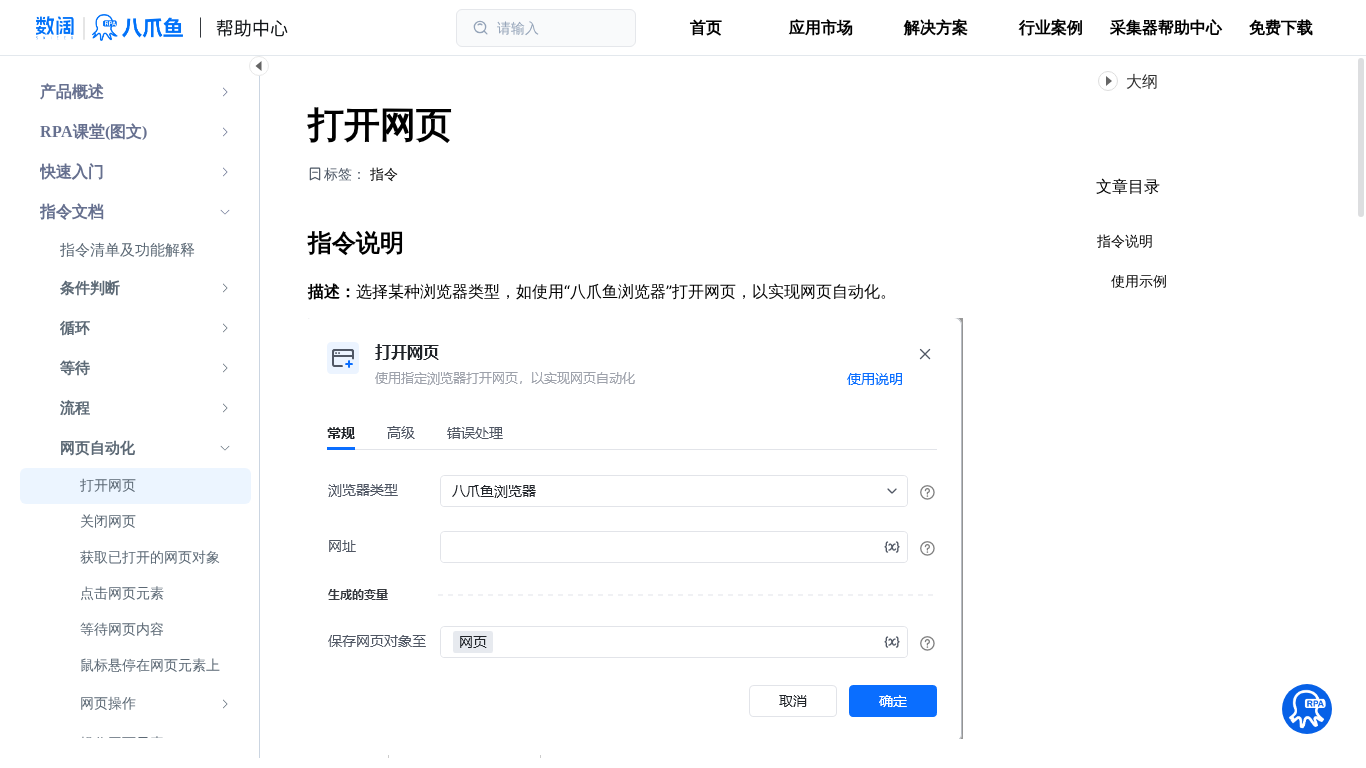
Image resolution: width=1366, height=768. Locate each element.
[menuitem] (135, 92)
+++
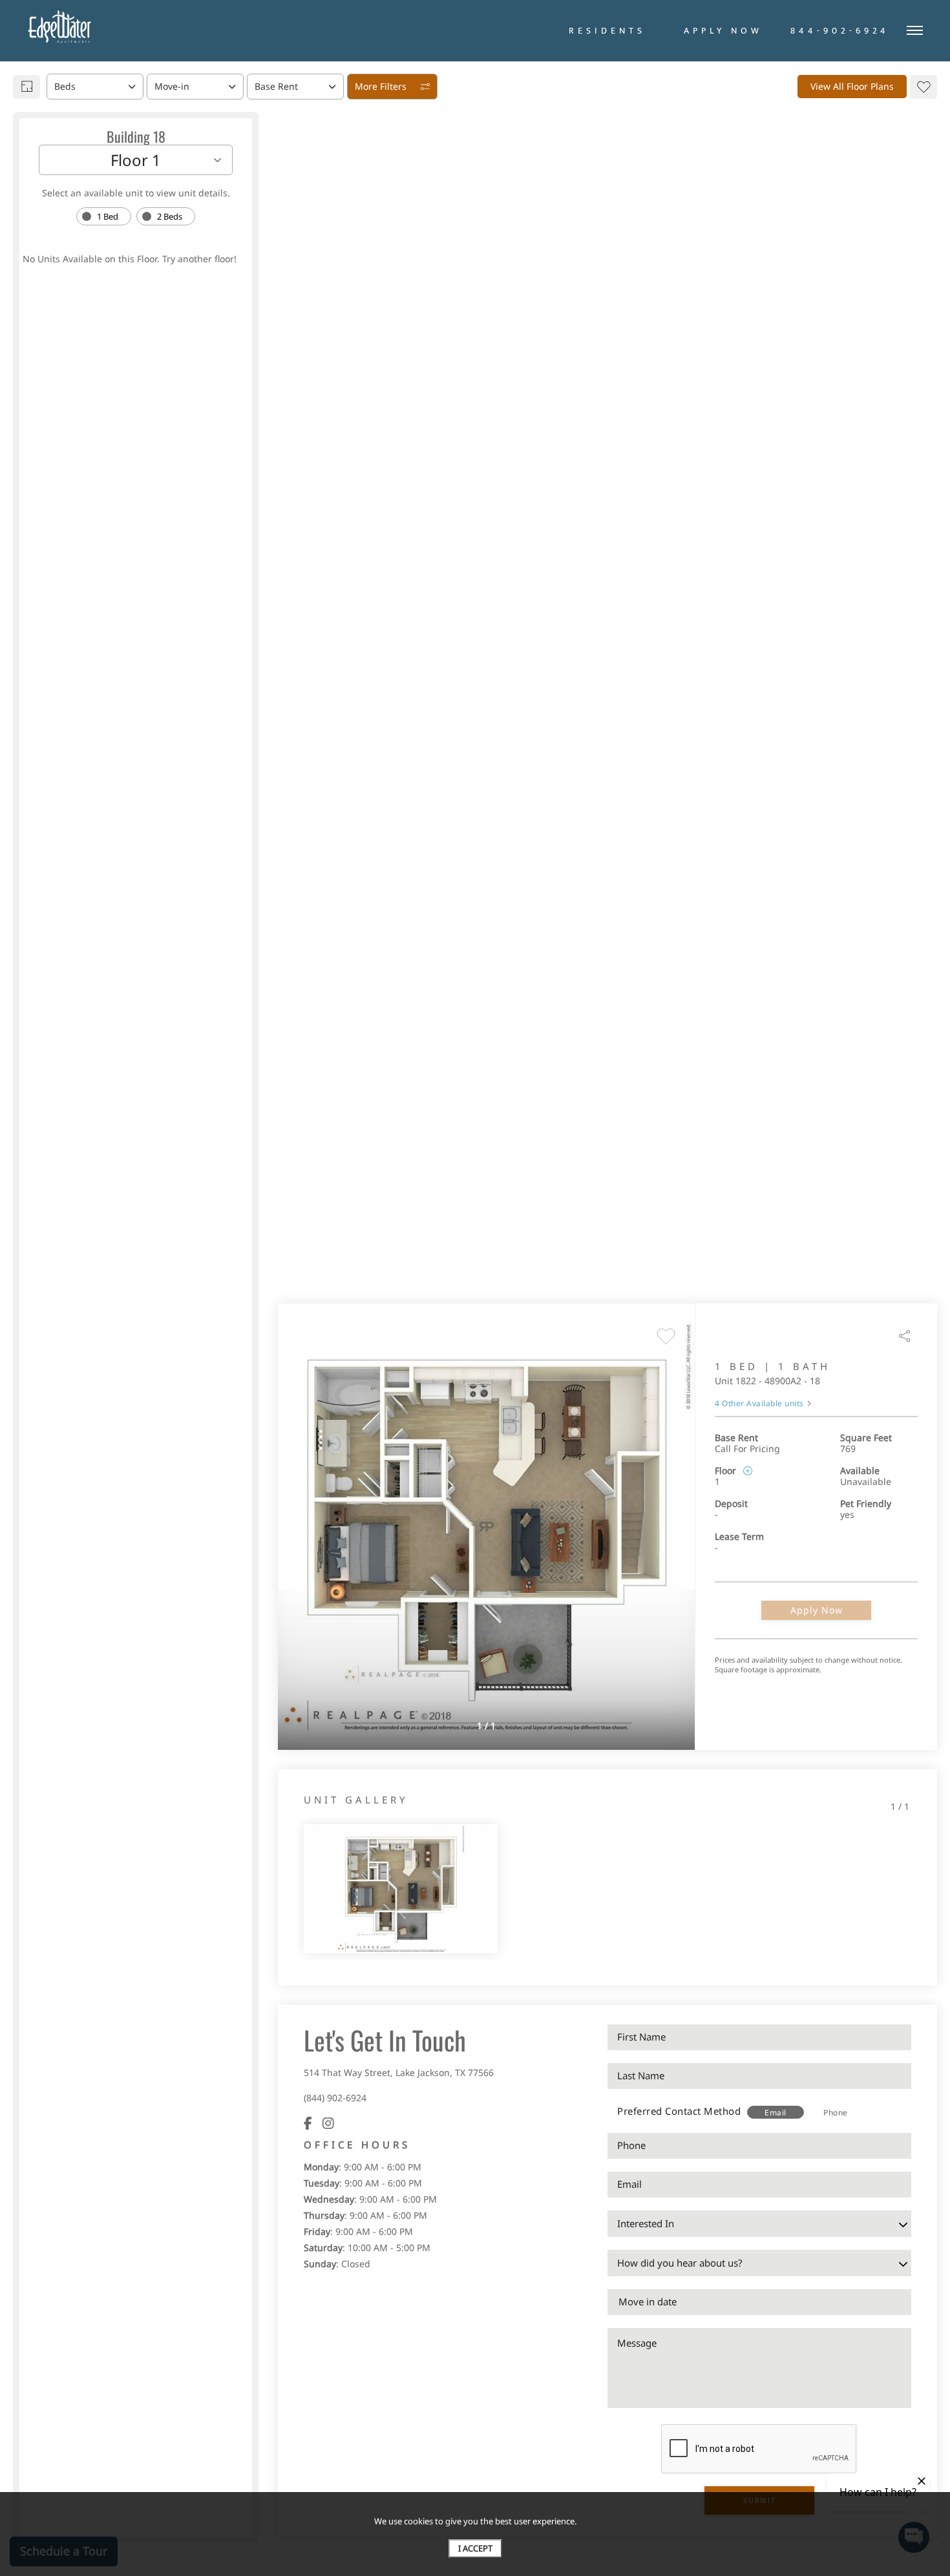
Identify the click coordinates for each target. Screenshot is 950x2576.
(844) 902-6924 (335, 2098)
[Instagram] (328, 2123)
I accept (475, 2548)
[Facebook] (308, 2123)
+++
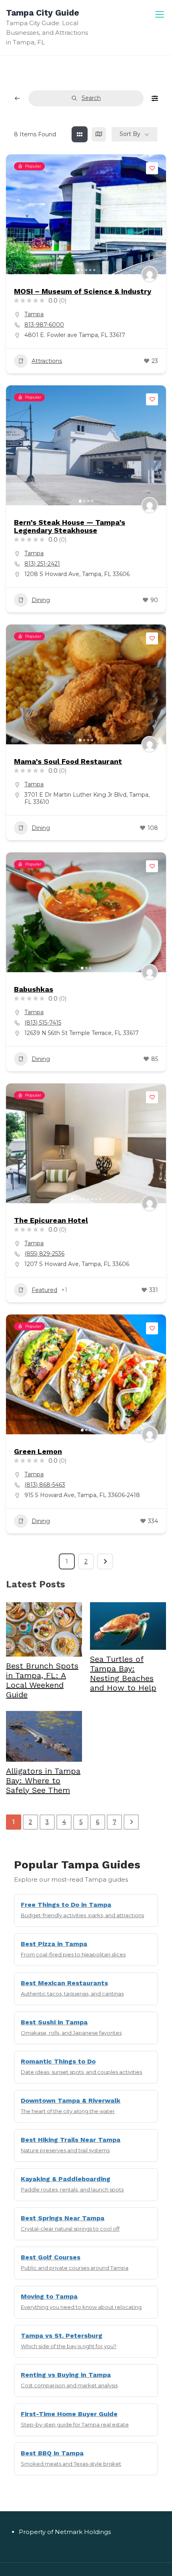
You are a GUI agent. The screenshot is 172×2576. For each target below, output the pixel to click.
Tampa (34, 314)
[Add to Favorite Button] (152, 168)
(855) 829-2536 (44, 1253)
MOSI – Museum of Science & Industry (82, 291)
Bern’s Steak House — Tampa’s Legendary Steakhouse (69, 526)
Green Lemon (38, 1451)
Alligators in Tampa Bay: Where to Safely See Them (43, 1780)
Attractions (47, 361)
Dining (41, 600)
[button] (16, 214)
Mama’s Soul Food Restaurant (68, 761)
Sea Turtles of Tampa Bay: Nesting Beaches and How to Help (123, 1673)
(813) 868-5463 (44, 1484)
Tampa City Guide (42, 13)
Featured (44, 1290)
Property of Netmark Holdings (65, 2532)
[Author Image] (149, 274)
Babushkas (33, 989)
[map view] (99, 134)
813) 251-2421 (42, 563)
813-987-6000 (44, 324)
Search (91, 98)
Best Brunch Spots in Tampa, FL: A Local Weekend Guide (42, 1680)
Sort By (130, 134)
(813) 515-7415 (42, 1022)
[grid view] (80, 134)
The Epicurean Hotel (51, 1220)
+++
## Task item
Only the lines holding the string "Image" are needed; copy each of them from the material above.

## Response area
Image resolution: width=1366, height=768. Locate each element.
[Author Image] (149, 274)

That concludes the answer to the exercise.